Robert Kueppers, the deputy chief executive officer at Deloitte LLP, said there should be no more than a handful of "absolute musts" in the standard. Related party matters, which is not in the current draft, should be among the musts, in his view. The Board is trying to mandate what the auditor should do, but it has authority over only one corner of the triangle, he said. PCAOB Chief Auditor Martin Baumann said a more principles-based standard might work for experienced people like those around the table, but asked about the need for more precise standards for less experienced people.
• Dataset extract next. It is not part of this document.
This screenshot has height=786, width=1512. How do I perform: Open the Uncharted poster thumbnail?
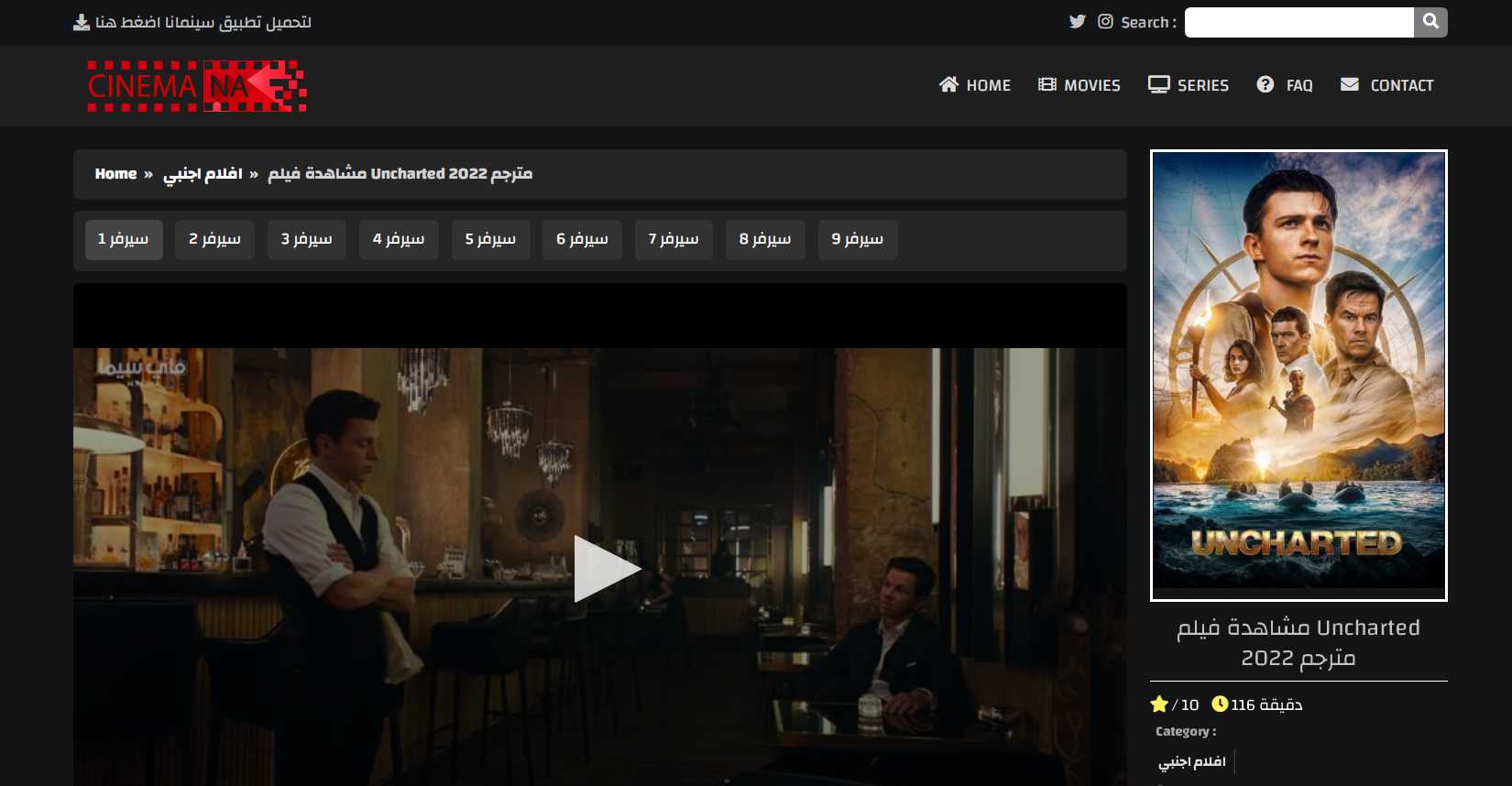point(1298,376)
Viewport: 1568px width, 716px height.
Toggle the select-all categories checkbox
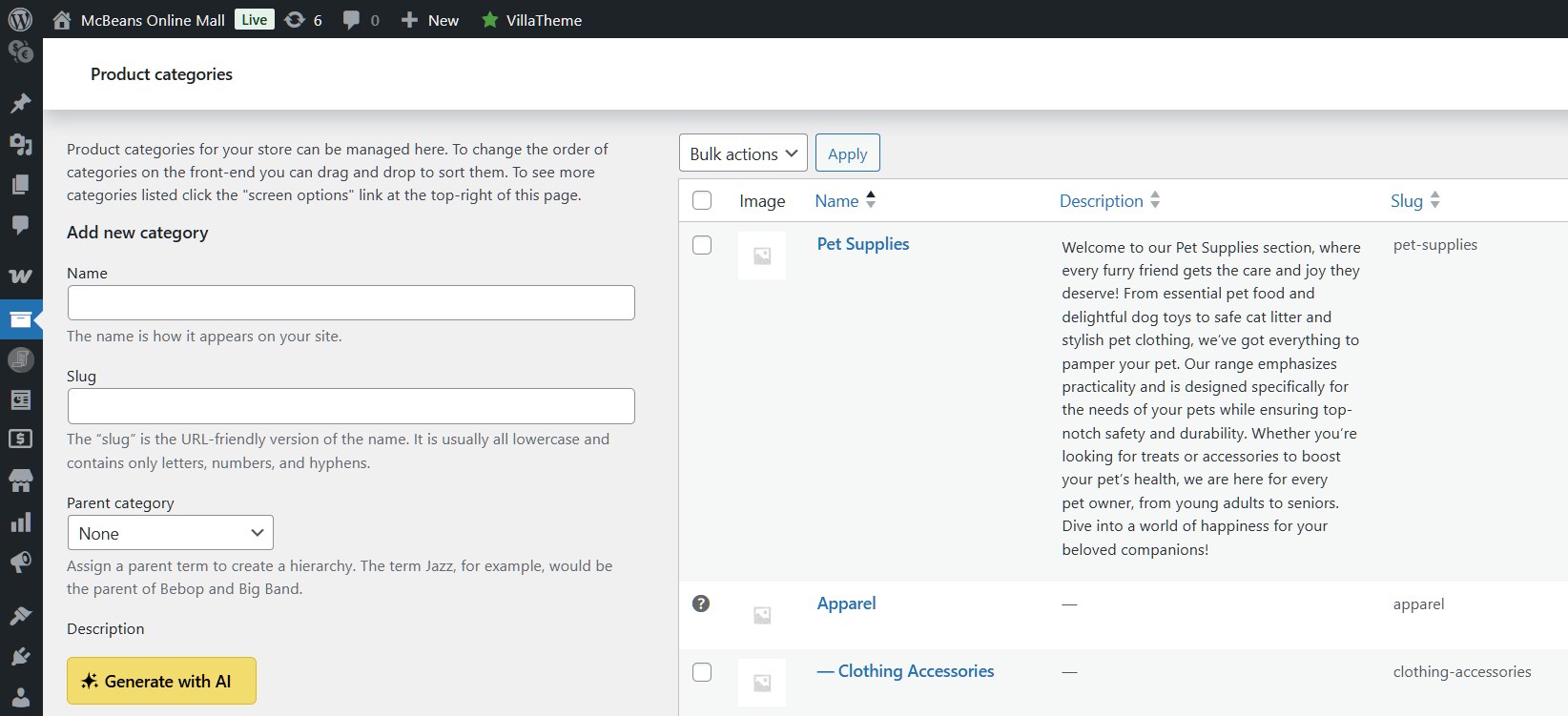click(x=702, y=200)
Turner said the idea of a checklist for less experienced auditors is not a bad idea. Investors want to know that auditors have asked all of the right questions, he said. He said that a principles-based approach has not worked all that well and the track record for assessing the tone at the top is not very good. Donald Nicolaisen, a former chief accountant at the SEC, said there are endless resources for best practices.

The comment letters contained mixed views on the proposed requirement that auditors document all communications in sufficient detail that an experienced auditor with no previous connection with the engagement could understand the communications. The Board sought additional views on the risks of allowing some communications to be made orally.

The proposed standard also would require the auditor to communicate directly to the audit committee its views on the company's accounting policies, practices and estimates or other communications as required by the SEC. Beresford recommended that the Board delete a paragraph on critical accounting estimates, which he said was a matter for the SEC to consider in connection with MD&A. This is not an area on which the Board should ask auditors to focus.